> Exercise goal: Transcribe the passage about crepes below, starting at "We were in a" and stopping after "couldn't tell you.".

> Page:
• • •
We were in a celebration frame of mind, but we had two very different ideas of the appropriate food to go along with our party mood. How we ended up eating crepes, I couldn't tell you.

To me, crepes — along with quiche and, a little less so, pap like tartiflette and raclette — have always been the baby food of French cuisine, the mewling, ingratiating inner child who warrants no more than a false smile, a gentle pat on the head and a kick in the pants when he doesn't move along quickly enough. That the grand, mother cuisine that gifted the world with such delights as the sautéed livers of force-fed geese, shellfish poached alive in boiling wine and pig face in mustard sauce could've also considered gritty pancakes folded around bananas and topped with chocolate sauce a worthwhile contribution to historical gastronomy was anathema to me. The quiche, at least, has some kind of loopy connection to the mousse and soufflé (dishes best reserved for preparation by the intellectual kitchen monk with the calm of a Zen master), and tartiflette is essentially just cheese and potatoes. But crepes? There aren't many areas in which the American hash-slinger wins hands-down over the French chef, but in the construction of pancakes, we own the field.
• • •
> Dataset entries:
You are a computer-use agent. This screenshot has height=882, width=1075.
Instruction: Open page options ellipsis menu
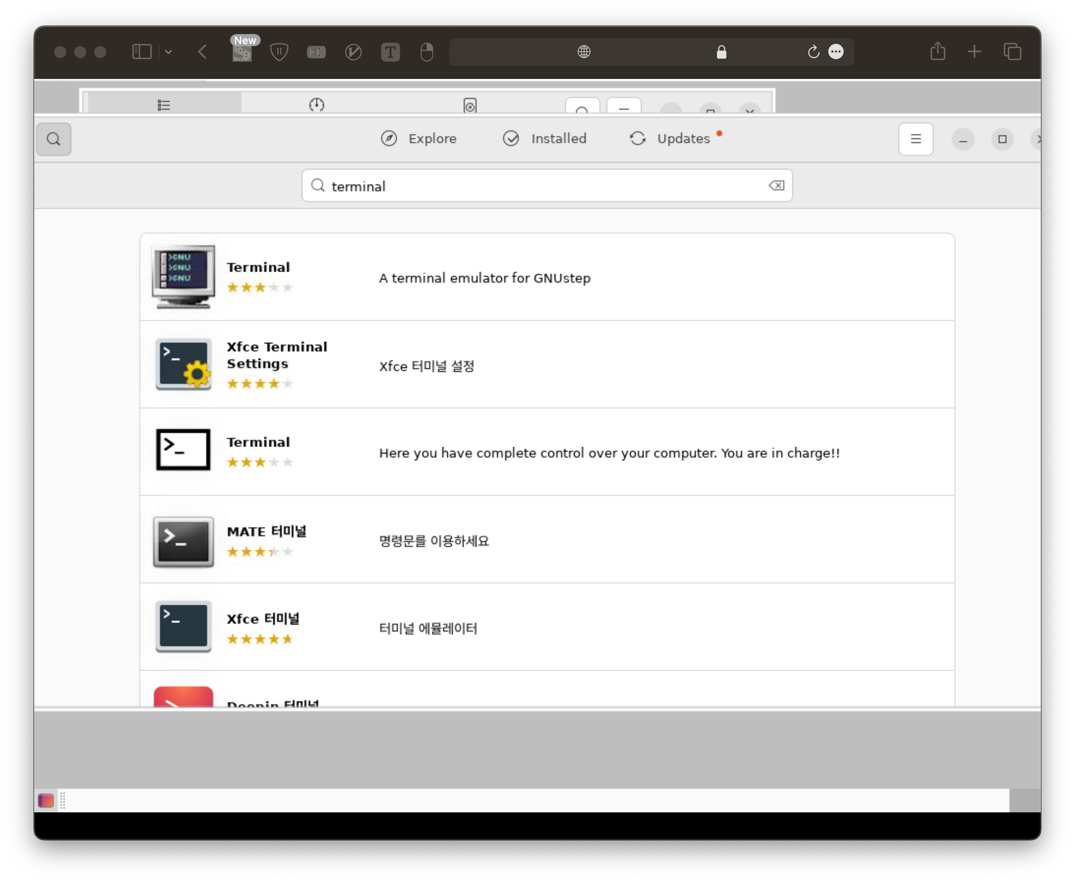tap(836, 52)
• • •
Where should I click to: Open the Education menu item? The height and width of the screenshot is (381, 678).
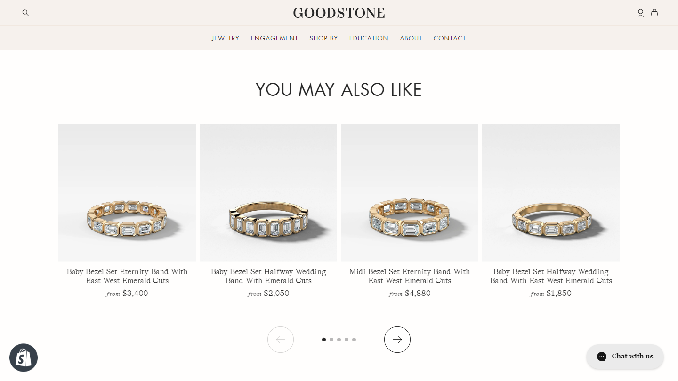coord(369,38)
• • •
> Response below:
We were in a celebration frame of mind, but we had two very different ideas of the appropriate food to go along with our party mood. How we ended up eating crepes, I couldn't tell you.